===== Extrait de page =====

E N T R E T I E N E X C L U S I F
En guise de préambule à l’entrevue qui suit avec la docteure G. Aileen Clark, directrice du Centre de ressources en français juridique de l’Université Saint-Boniface (USB), nous avons demandé à monsieur Brian Harris, professeur de traduction à l’Université d’Ottawa à la retraite (et notre Linguiste du Mois de septembre 2019 - https://bit.ly/3g4B7iR & https://bit.ly/3cQfuRh), un mot d’introduction. Monsieur Harris, aujourd’hui fier de ses 90 ans et tout récent détenteur d’un doctorat honorifique de l’Université de Malaga en Espagne, conserve d’excellents souvenirs de ses visites à l’École de traduction de l’USB. Sa dernière visite remonte à 1994, lors d’un événement exceptionnel, soit une conférence donnée par la professeure Danika Seleskovitch de la Sorbonne Nouvelle, réputée formatrice d’interprètes et pionnière en recherches sur l’interprétation. Comme madame Seleskovitch devait prendre la parole en français, on avait donc fait appel à monsieur Harris pour agir comme l’un de ses interprètes vers l’anglais. Le destin a voulu que cette conférence soit l’une des dernières interventions publiques de madame Seleskovitch et pour monsieur Harris, sa dernière intervention à titre d’interprète de conférences.
Monsieur Harris souligne, surtout à l’intention du lecteur étranger, que l’on a tort de croire que le fait français au Canada se limite à la seule province de Québec, car il existe plusieurs communautés francophones importantes tant à l’est qu’à l’ouest du Québec. En réalité, les Franco-Canadiens furent nombreux parmi les premiers pionniers à s’aventurer dans le nord-ouest américain. Aux Etats-Unis, leur empreinte durable ne dépasse guère certains noms géographiques ou noms personnels (p. ex. Baton Rouge, Boise, Des Moines, Juneau, Montpelier, Pierre, Saint Paul), tandis qu’au Canada, on y retrouve toujours plusieurs communautés dynamiques, dont Saint-Boniface fournit un bon exemple. Saint-Boniface fut constituée en municipalité en 1883 et élevée au rang de ville en 1908. Elle est aujourd’hui devenue le quartier francophone de Winnipeg, capitale provinciale du Manitoba et majoritairement anglophone.

=====

— Consignes —
A. Répondez à ces questions sur le préambule à l'entretien avec G. Aileen Clark :
(i) À quelle année remonte la dernière visite de Brian Harris à l'École de traduction de l'USB ?
(ii) Quelle université a décerné à Brian Harris un doctorat honorifique ?
(iii) En quelle année Saint-Boniface a-t-elle été élevée au rang de ville ?
B. Poursuivez le préambule à l'entretien avec G. Aileen Clark à partir de sa dernière phrase.

===== Données enregistrées =====

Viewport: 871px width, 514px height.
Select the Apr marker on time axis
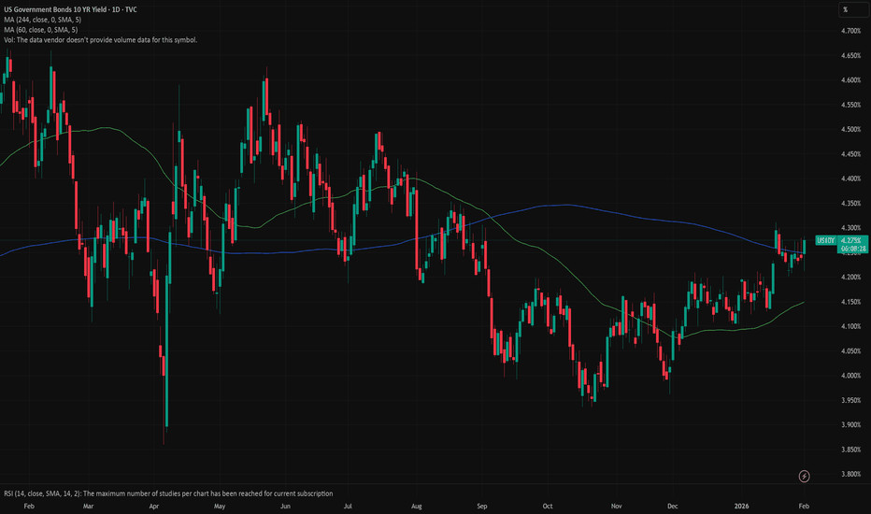click(x=153, y=504)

=====

— Réponses —
A.
(i) 1994
(ii) L'Université de Malaga, en Espagne
(iii) 1908

B.
Professeur Harris s’enthousiasme du fait que Saint-Boniface ait su préserver la langue et la culture françaises avec autant de vigueur, une réalité fortement soutenue par la présence du Collège de Saint-Boniface (nom original de l’USB). Le Collège fut fondé dès 1818, par un évêque catholique, car les premiers colons emmenaient avec eux non seulement leur langue mais aussi leur religion, et avec la religion les congrégations enseignantes telles les Jésuites et les Oblats. C’est ainsi que l’USB porte le nom d’un saint missionnaire qui a vécu de 675 à 754 de notre ère. Vers la fin du dix-neuvième et début du vingtième siècles, le Collège est devenu le phare de résistance francophone contre les efforts acharnés du gouvernement du Manitoba visant à supprimer l’usage du français dans les écoles et les services publics.
Ainsi l’Université de Saint-Boniface perpétue une longue tradition linguistique associée à la fondation du Collège il y a déjà plus de deux siècles.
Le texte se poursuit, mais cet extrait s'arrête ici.